■ **FRAGMENTO PARA LEER**
=======

Descuidos, mucha confianza y cosas peores

Distintas historias se vivieron en la fila para pagar.

Monterrey

Las historias detrás del pago del refrendo, la tenencia o el cambio de propietario emergen más allá de la fila de automovilistas que cumplen con sus obligaciones en el arranque de año en el Pabellón Ciudadano.

Además de traer efectivo en el para pagar en la sede del Instituto de Control Vehicular, arrastran relatos que van acompañados de una dosis de nervios, errores involuntarios, o la buena fe.

CAMBIO DE PROPIETARIO

Edgar Alejandro Martínez Valenzuela vive en Arboledas de Santo Domingo, en San Nicolás; vendió cinco autos en 2009 pero no hizo el cambio de propietario. Ahora le piden 20 mil pesos.

"Vendí unos vehículos del 2009 para acá y me cayeron los exhortos para que me acerque a platicar con ellos, aquí están a mi nombre tendré que darlos de baja y pagar todas las multas, pero le digo que no tengo dinero, me dicen que haga un convenio o deje algo en garantía y tener tiempo para pagar.

"Son cinco (autos). Yo tuve la culpa, los solté de buena fe, era una emergencia; ahora tengo que pagar porque saqué los estados de cuenta y los cinco autos están circulando, están vigentes. El error fue mío por confiar, inclusive ya es otro dueño, lo pasaron más adelante, pero sigue estando a mi nombre, ¿pero cómo lo vendió si no está a su nombre? Ni siquiera hizo el cambio de propietario, voy a tener que darlo de baja, traer los papeles de una camioneta y empeñarla, son casi 20 mil pesos", dijo preocupado.

=======

■ **ÍTEMS PROPORCIONADOS**
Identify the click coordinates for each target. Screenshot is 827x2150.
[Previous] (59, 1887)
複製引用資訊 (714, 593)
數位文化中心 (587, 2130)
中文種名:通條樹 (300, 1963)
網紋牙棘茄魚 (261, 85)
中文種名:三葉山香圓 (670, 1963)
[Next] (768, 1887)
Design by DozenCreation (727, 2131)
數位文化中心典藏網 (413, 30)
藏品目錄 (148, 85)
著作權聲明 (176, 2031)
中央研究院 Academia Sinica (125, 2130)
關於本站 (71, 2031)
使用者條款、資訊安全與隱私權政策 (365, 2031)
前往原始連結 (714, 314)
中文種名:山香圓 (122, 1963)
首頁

=======

■ **CONSIGNAS DEL EJERCICIO**
(1) Reproduce el texto del fragmento sobre los trámites vehiculares en el Pabellón Ciudadano, comenzando en "Las historias detrás" y siguiendo hasta "el Pabellón Ciudadano.".
(2) Retoma el fragmento sobre los trámites vehiculares en el Pabellón Ciudadano y continúa su redacción a partir de la última oración.

■ **RESPUESTAS POR CONSIGNA**
(1)
Las historias detrás del pago del refrendo, la tenencia o el cambio de propietario emergen más allá de la fila de automovilistas que cumplen con sus obligaciones en el arranque de año en el Pabellón Ciudadano.

(2)
AUTO DE HIJO FALLECIDO

José Trinidad Vargas Santa Cruz, vecino del Centro de Monterrey, acude para realizar una baja de un automóvil de su hijo fallecido.

"Vine porque me estaban cobrando unas bajas, unos refrendos y placas de un vehículo de un hijo mío que ya falleció y vine a comprobar que ya había fallecido, vine a hacer una solicitud para que lo dieran de baja, el carro se vendió hace muchos años y sigue a nombre de él.

"Creo que está muy bien lo que están haciendo ahora, la prevención, porque nos hace conciencia de que le que van a hacer ellos, señaló el residente céntrica calle Treviño.

OTRO CONFIADO

Por confiado, hace cuatro años, Miguel Hernández Flores, de la colonia Constituyentes de Querétaro, vendió el Tsuru modelo 1986, pero nunca lo dio de baja y ahora brotan los problemas.

"Vengo porque vendí el carro, y no le hizo el cambio de propietario este hombre, hace cuatro años y me confié y me cayó papel; de hecho el carro ya está desvielado", narró.

Ismael Gómez, de la Independencia, acudió a apagar el refrendo de su camioneta.

"Siempre vinimos hacer el pago, cumpliendo con las obligaciones, así es", indicó.